[Opening Source data section]

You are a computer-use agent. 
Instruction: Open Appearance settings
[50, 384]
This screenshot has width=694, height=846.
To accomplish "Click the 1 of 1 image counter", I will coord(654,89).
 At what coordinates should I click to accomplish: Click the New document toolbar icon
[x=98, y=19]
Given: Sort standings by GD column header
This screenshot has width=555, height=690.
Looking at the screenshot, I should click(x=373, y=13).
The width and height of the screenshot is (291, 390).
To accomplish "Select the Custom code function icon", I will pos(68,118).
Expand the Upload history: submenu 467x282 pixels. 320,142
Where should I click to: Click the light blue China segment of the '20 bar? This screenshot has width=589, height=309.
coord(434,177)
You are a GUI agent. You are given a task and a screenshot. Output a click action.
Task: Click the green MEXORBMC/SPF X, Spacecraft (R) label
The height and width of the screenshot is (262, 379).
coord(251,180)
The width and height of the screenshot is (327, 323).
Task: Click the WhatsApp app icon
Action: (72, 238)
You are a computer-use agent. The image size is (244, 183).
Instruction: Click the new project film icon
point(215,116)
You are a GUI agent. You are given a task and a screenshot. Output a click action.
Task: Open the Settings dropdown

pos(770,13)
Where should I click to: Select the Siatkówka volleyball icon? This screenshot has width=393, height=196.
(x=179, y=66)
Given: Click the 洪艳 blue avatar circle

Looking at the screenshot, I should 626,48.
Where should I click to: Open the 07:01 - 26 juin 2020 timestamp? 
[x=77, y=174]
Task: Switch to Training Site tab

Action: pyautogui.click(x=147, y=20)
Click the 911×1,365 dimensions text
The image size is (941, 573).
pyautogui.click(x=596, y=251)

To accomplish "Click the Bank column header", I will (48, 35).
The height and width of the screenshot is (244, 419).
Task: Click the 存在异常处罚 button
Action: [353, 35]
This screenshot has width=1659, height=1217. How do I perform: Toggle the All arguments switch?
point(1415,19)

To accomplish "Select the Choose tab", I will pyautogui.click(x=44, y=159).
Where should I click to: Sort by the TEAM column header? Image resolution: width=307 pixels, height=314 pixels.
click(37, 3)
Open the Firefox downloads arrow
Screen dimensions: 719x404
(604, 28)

[Closing Source data section]

• **Exercise description**
Using the material above, return every line that holds the string "computer".

• **Result of this exercise**
You are a computer-use agent. 
You are a computer-use agent. The image size is (244, 183).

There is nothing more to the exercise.